> Material for this task:
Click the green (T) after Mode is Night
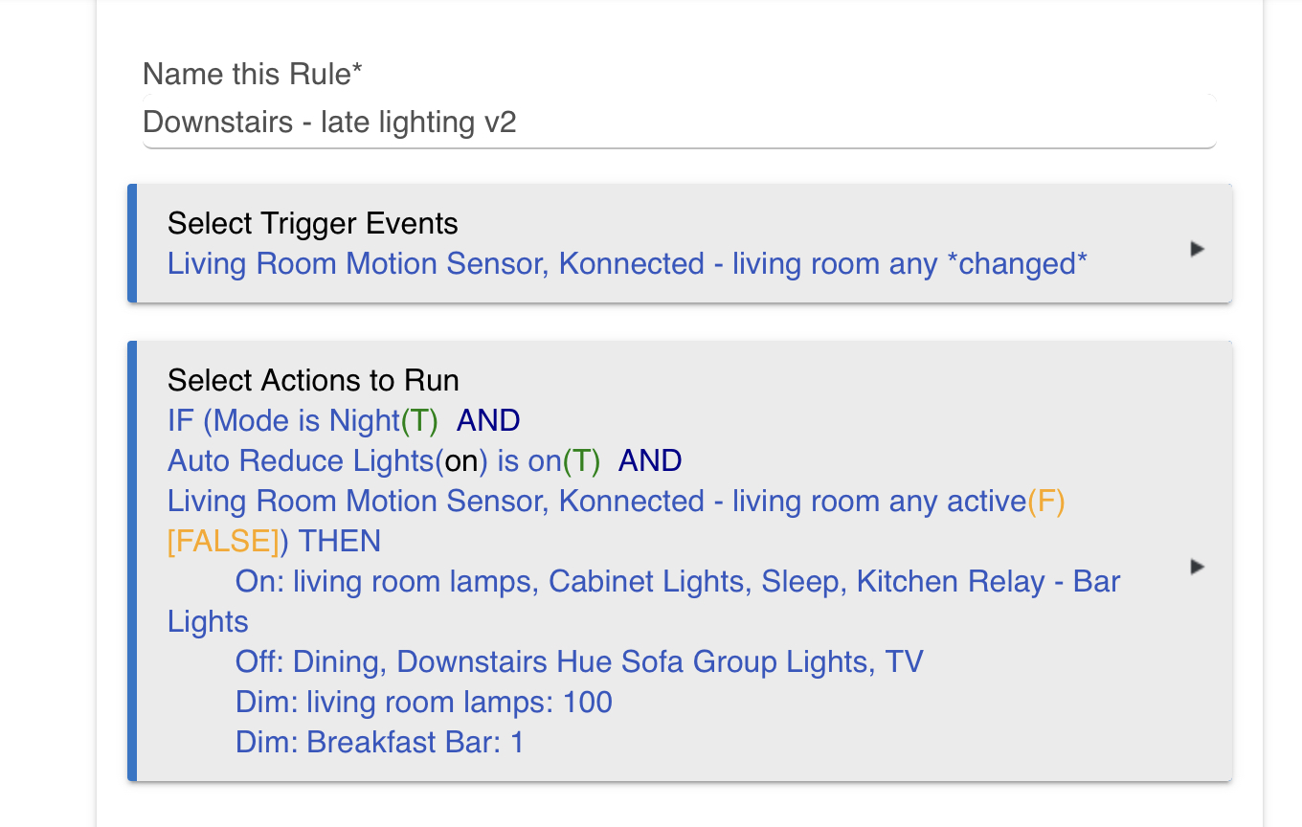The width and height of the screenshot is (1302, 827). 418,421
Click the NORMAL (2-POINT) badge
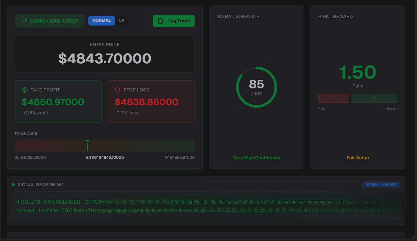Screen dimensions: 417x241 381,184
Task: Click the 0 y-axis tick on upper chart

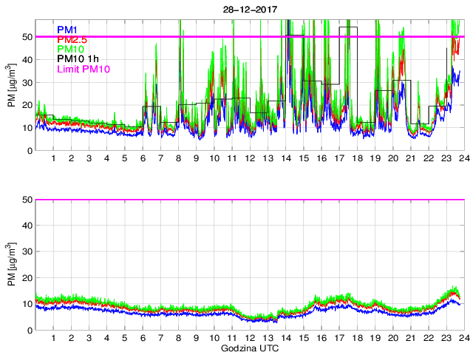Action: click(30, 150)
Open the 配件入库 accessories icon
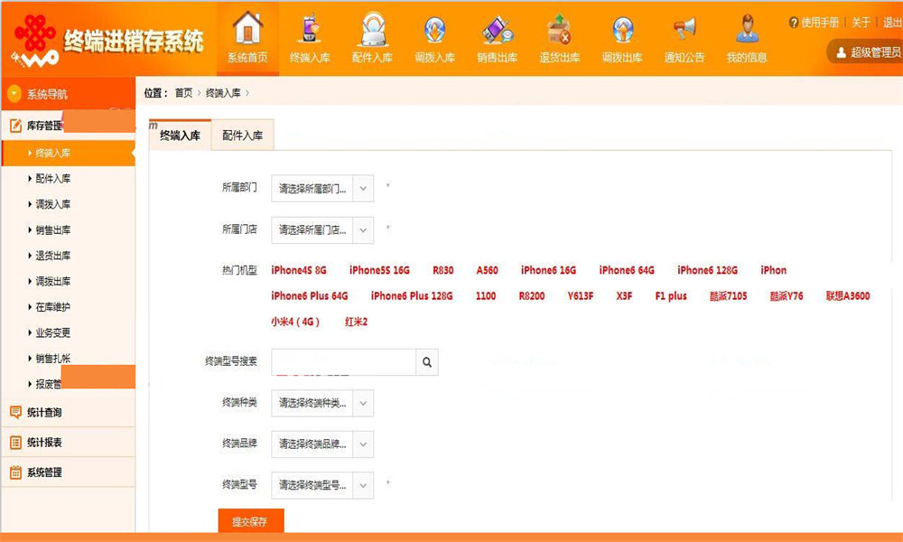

---

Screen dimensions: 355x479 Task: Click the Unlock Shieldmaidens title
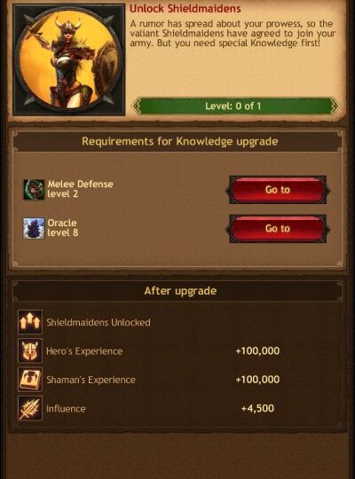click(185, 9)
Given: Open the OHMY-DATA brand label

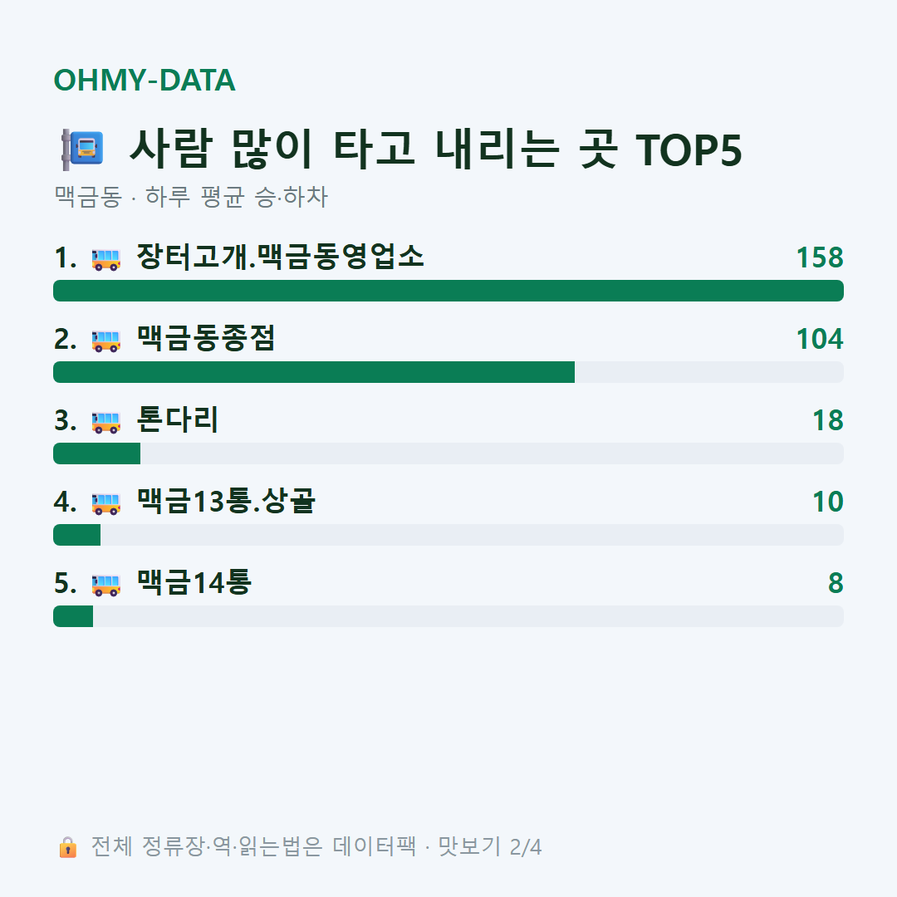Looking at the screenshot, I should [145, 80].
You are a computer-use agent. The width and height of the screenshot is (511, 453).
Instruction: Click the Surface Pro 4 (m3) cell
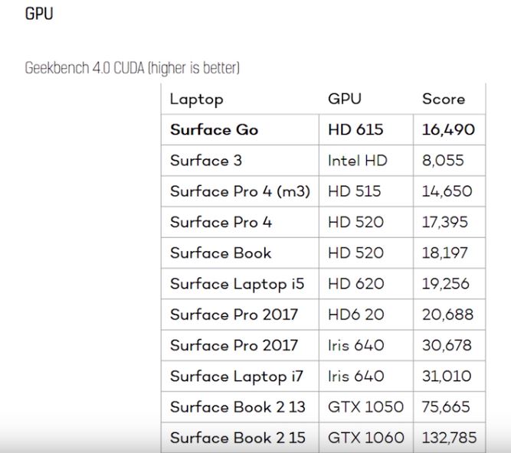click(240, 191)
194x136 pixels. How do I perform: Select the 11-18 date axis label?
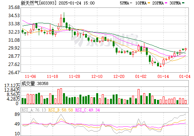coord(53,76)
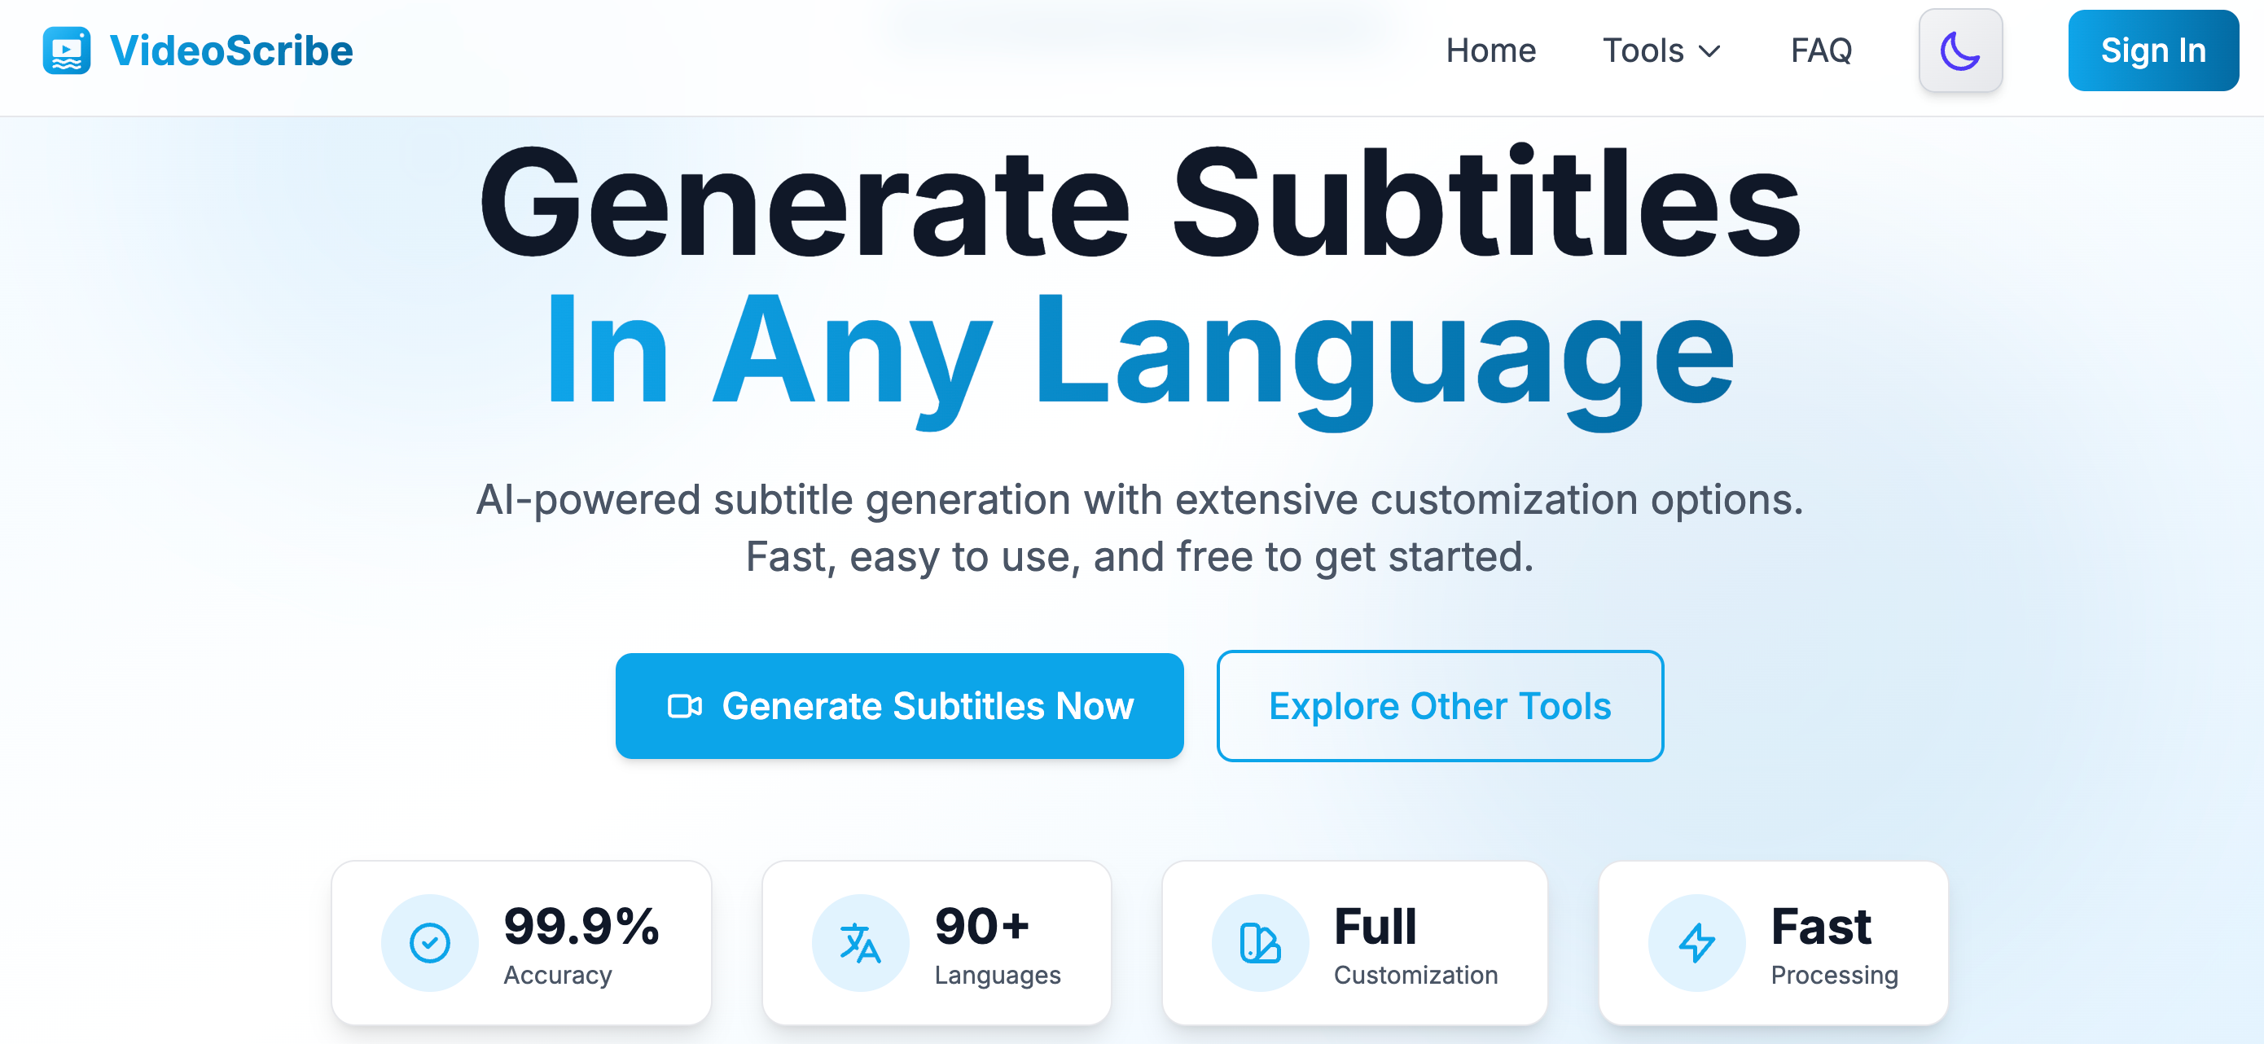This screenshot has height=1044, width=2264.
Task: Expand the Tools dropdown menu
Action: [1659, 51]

* * *

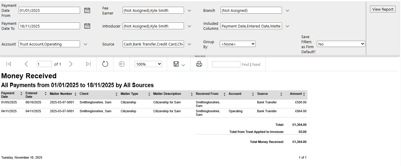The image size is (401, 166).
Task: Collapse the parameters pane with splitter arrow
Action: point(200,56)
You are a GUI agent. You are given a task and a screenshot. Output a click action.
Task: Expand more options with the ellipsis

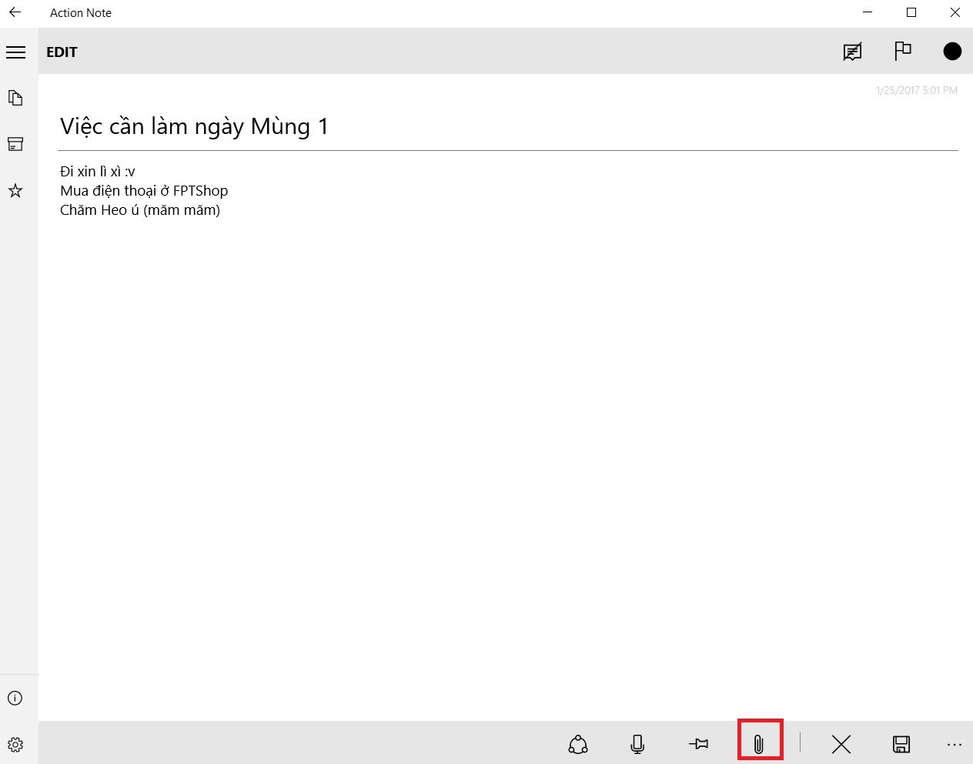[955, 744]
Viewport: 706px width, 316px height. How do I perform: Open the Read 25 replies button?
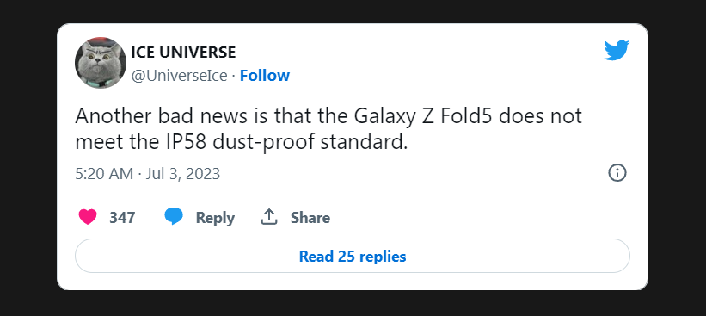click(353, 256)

> Required action:
Where a picture appears in the records above, omit it, and transcribe exactly the stretch of lines from the one with "Click the green (T) after Mode is Night" through the one with "Open the 配件入库 accessories icon".

> Response for this exercise:
Click the green (T) after Mode is Night
The width and height of the screenshot is (1302, 827). 418,421
Click the NORMAL (2-POINT) badge
Screen dimensions: 417x241 381,184
Task: Click the 0 y-axis tick on upper chart

Action: click(30, 150)
Open the 配件入库 accessories icon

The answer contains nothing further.